+++ SELECTED TEXT +++

On Sun, 28 Mar 2004, Zig wrote:
> thanks for the detailed reply. I am enthusiastic about the string
> theory newsgroup. I hope you don't mind elementary questions from
> students like me.[/color]
It was a pleasure, and I hope that after a week there will be many people
actively participating.
> yes, I think i can appreciate this fact. It is OK to refer to them as
> holomorphic maps, though, right? in 2D, a conformal transformation is
> holomorphic, so I can either think of them as maps which preserve the
> metric up to a scale, or maps that preserve the complex structure.[/color]
Absolutely. On a Minkowski spacetime/worldsheet, a conformal
transformation also preserves the metric up to a scale, which means that
it must preserve the light cone - the set of all null directions at each
point.
> yeah, I suppose it is a very small subgroup. If we were in D>2, the
> group of conformal maps would be finite dimensional.[/color]
Right. The conformal group of a d-dimensional Euclidean space is
SO(d+1,1), and that of a d-dimensional Minkowski space is SO(d,2): you
always add (1,1) dimensions to the rotational/Lorentz symmetry.

+++

SHORT PROBLEM:
According to the post on conformal transformations, what is the conformal group of a d-dimensional Minkowski space? The records after this point come from a different source than the post.

+++ EXCERPTED DATA +++

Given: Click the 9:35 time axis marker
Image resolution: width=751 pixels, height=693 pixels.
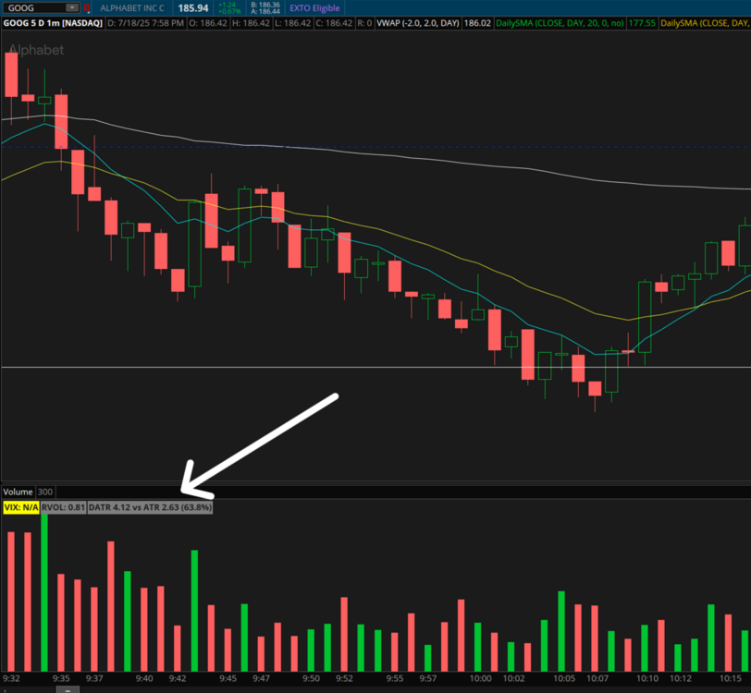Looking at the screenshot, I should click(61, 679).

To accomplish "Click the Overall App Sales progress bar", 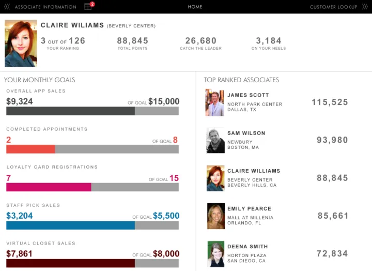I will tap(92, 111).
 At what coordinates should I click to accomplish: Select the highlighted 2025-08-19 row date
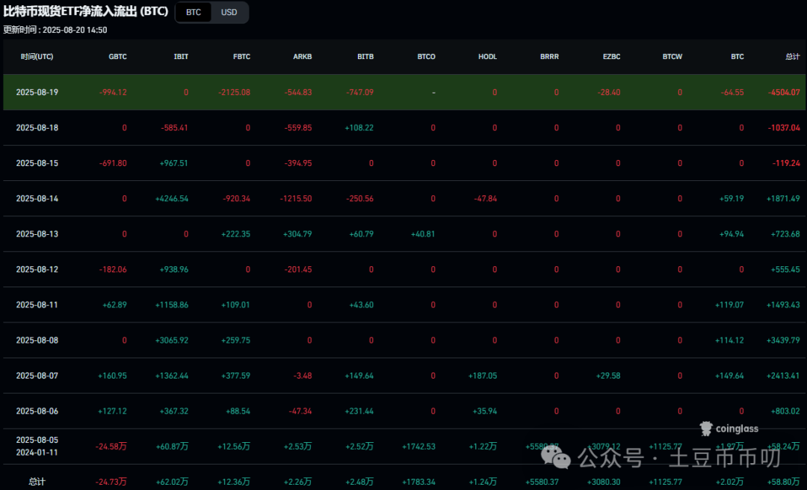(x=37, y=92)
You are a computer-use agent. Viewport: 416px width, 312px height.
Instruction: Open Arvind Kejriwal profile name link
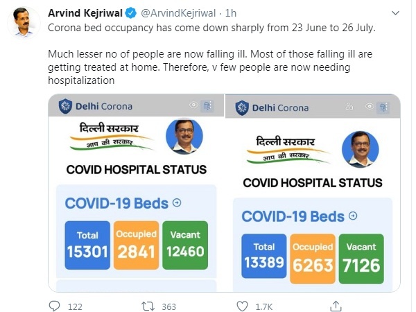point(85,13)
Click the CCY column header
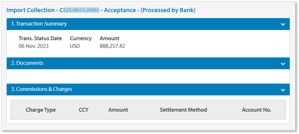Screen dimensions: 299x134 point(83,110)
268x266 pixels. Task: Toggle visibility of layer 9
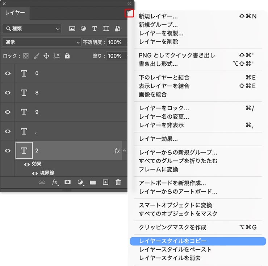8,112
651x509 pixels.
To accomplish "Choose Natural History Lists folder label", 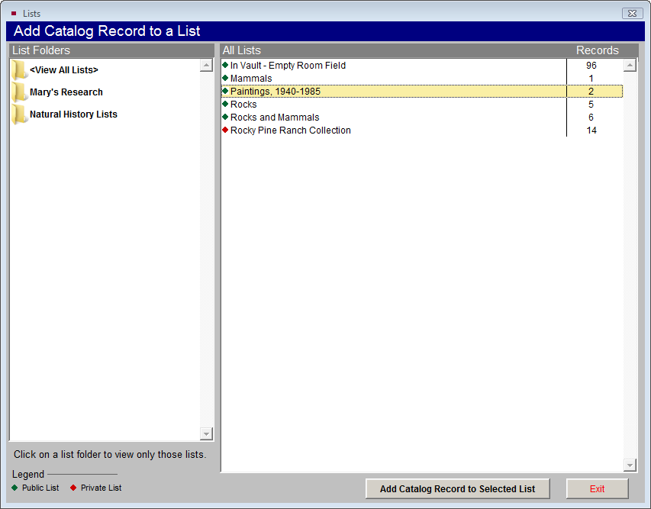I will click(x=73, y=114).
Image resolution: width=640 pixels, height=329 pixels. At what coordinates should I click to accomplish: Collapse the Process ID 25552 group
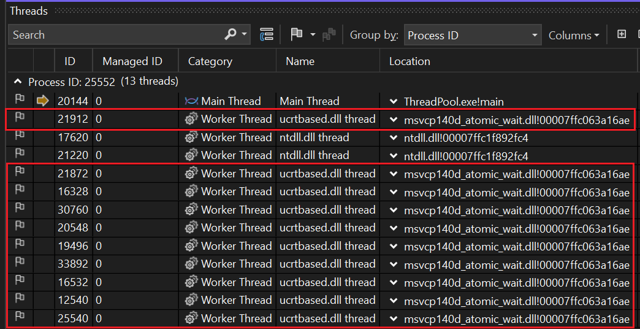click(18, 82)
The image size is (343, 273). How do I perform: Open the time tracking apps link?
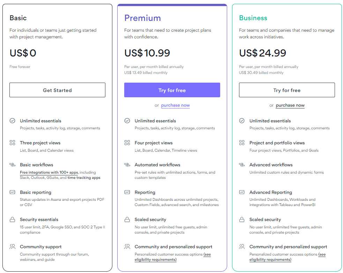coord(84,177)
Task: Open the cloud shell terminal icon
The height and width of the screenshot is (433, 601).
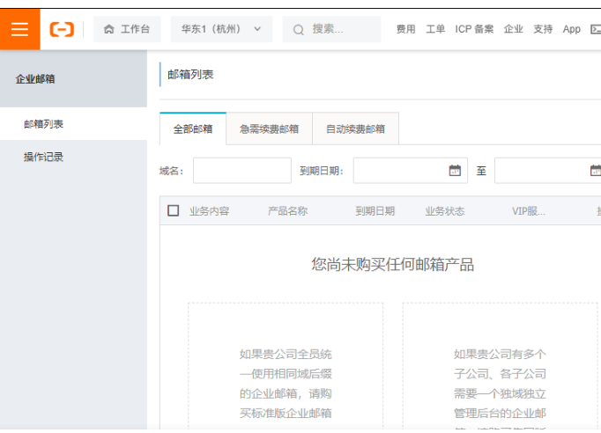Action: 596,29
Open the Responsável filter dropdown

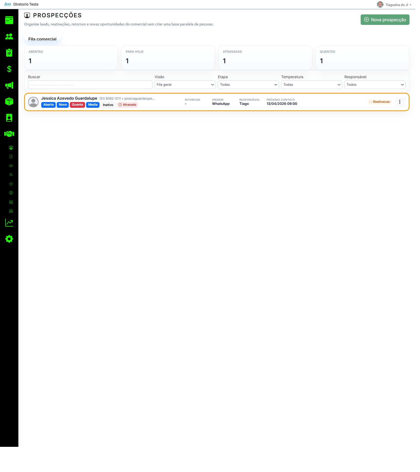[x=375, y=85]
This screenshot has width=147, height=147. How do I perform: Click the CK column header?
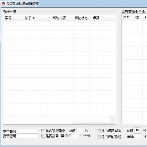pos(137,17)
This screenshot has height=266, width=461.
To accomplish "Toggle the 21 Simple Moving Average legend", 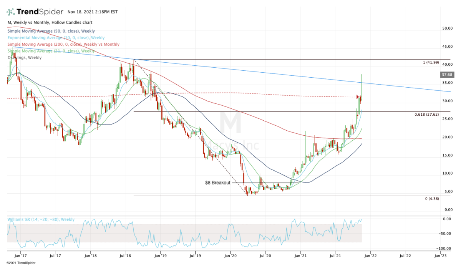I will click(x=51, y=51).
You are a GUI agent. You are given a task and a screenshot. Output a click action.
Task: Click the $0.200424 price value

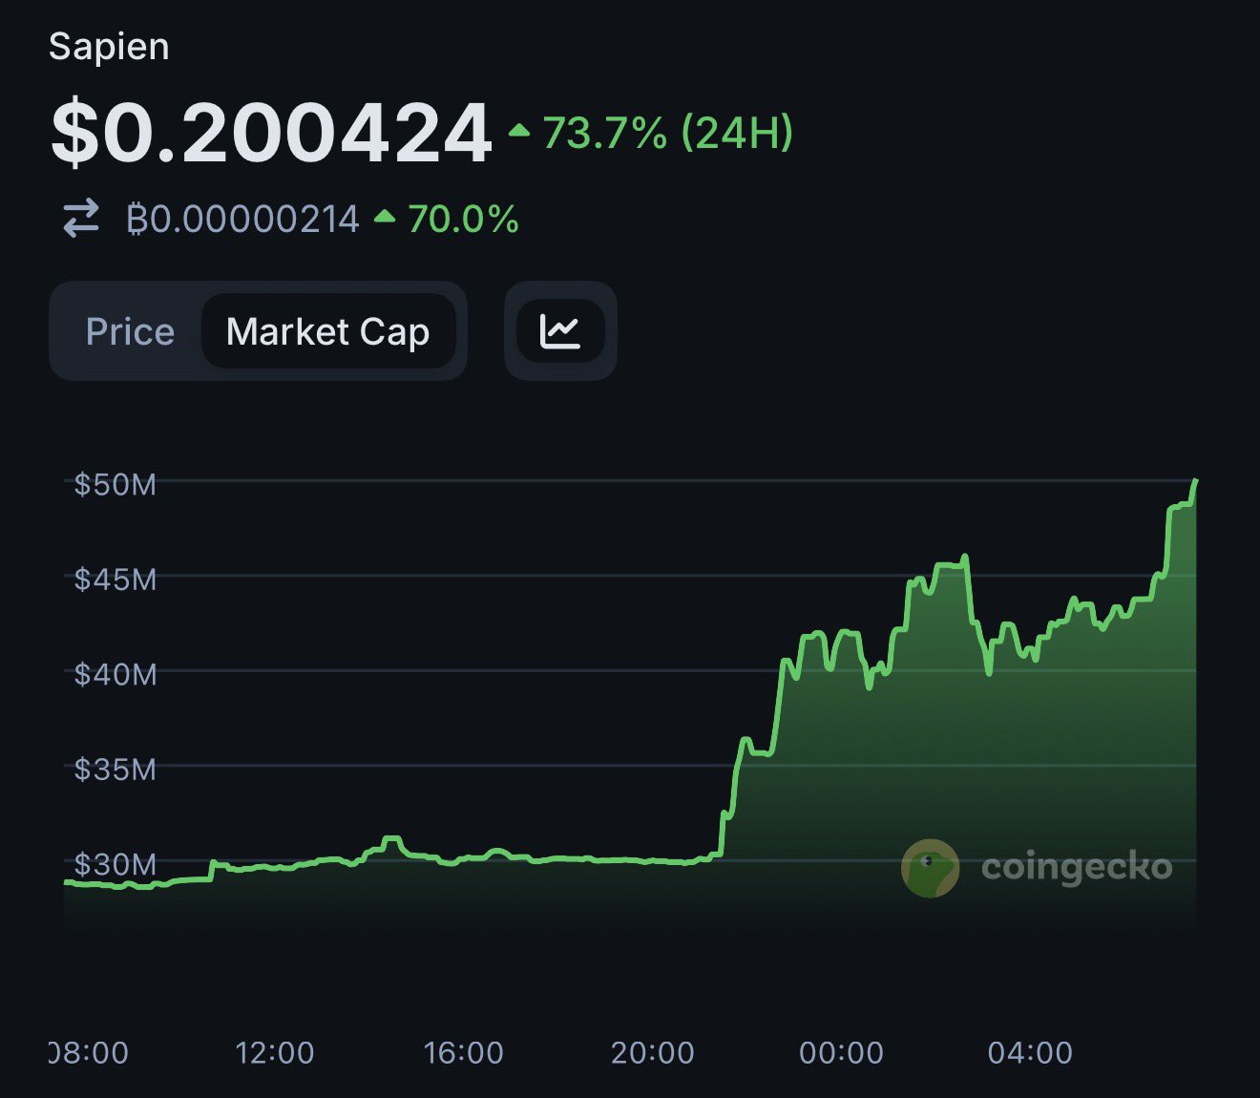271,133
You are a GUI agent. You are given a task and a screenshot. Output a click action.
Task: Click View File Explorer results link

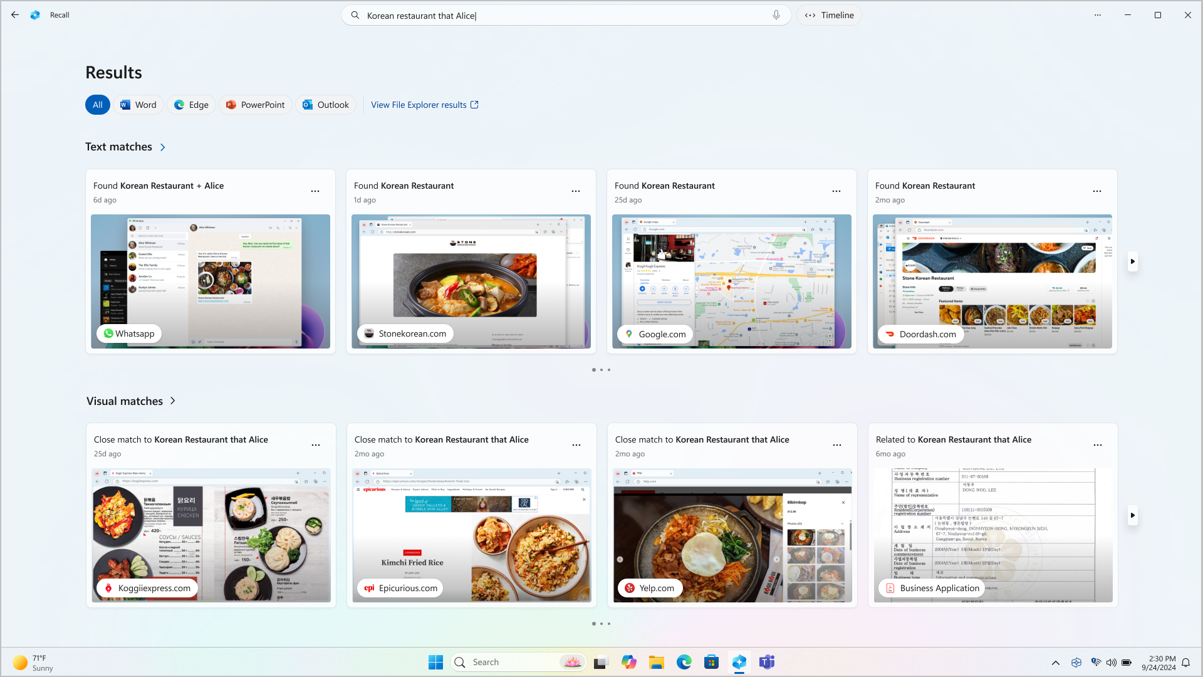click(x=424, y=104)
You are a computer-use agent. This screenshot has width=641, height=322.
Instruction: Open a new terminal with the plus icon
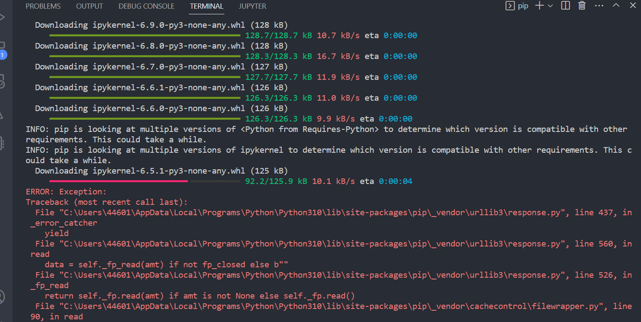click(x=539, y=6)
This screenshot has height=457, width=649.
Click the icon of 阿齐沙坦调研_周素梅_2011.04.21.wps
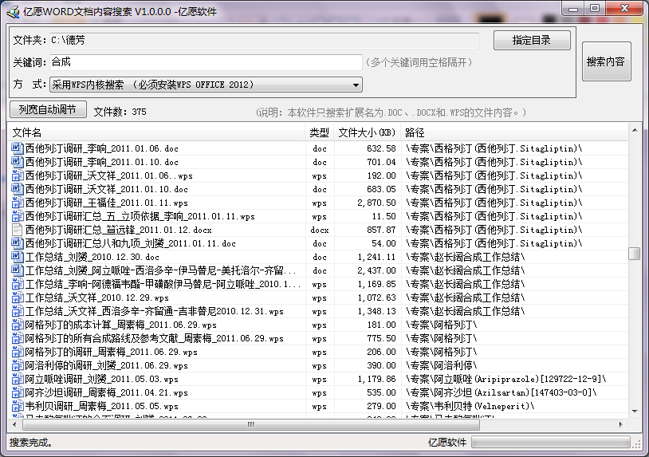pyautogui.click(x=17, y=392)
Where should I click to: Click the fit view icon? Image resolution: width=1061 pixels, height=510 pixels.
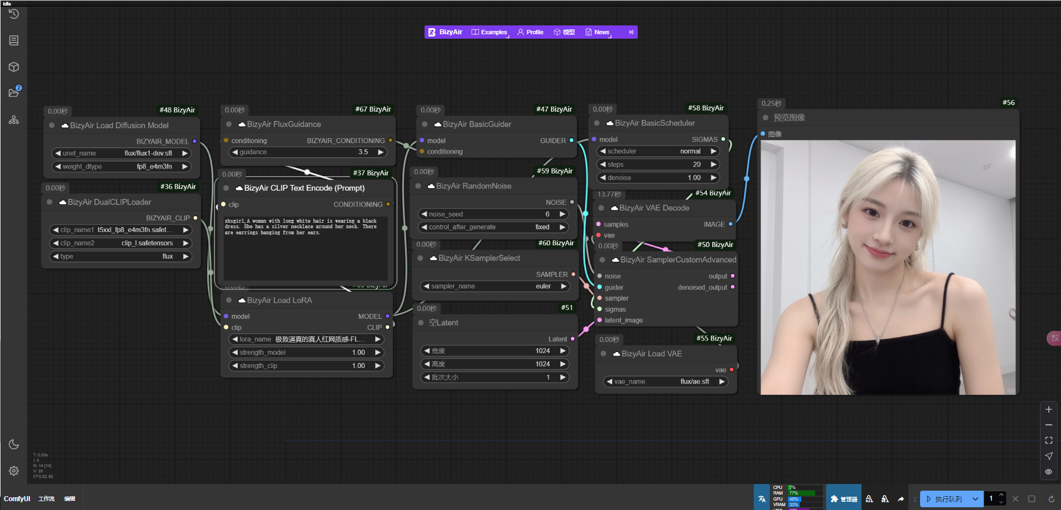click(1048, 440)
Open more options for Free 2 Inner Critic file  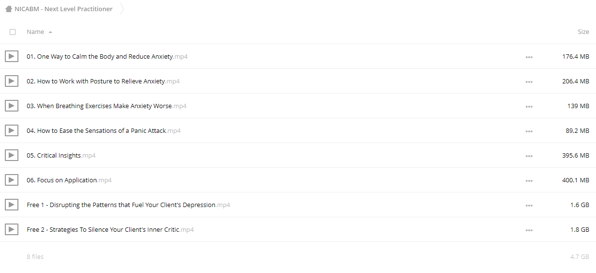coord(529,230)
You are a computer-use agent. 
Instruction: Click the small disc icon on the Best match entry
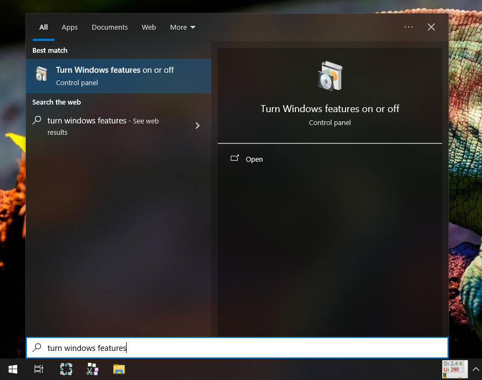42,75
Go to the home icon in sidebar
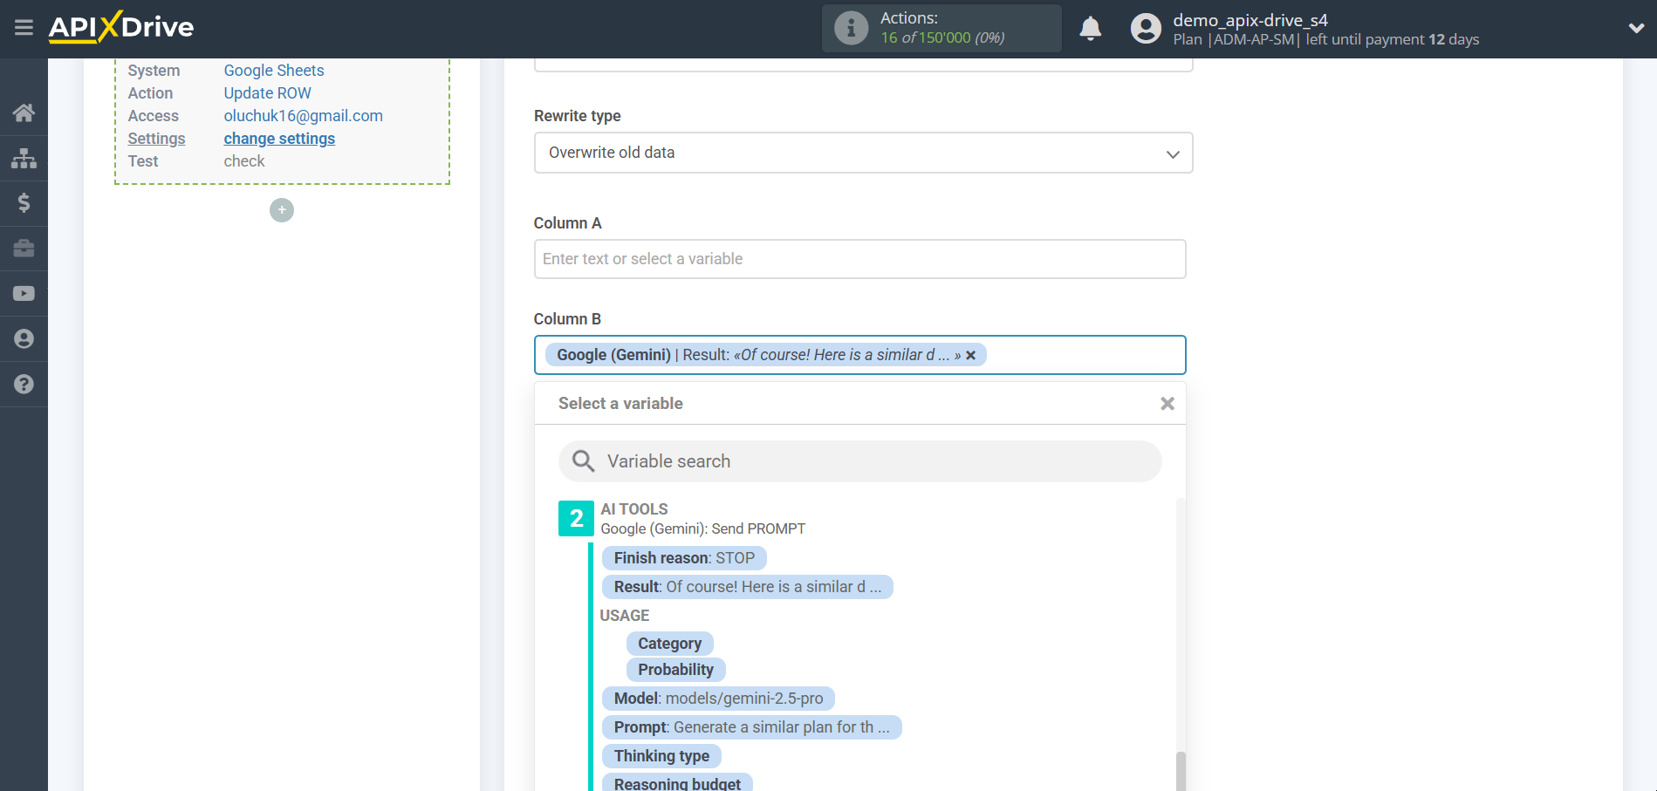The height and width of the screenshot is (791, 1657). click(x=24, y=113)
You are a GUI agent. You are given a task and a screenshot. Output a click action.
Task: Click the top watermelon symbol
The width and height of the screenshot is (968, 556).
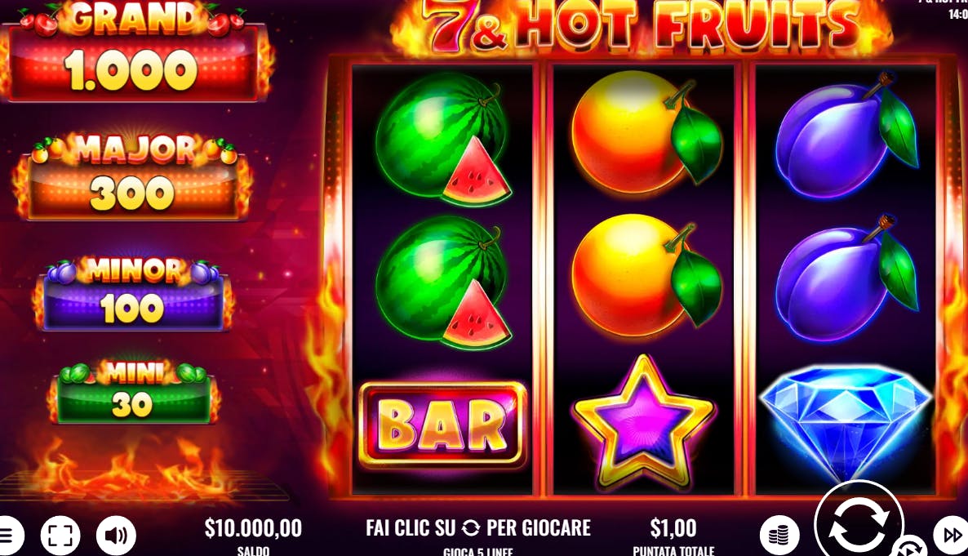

+++

THE OUTPUT:
SO(d,2).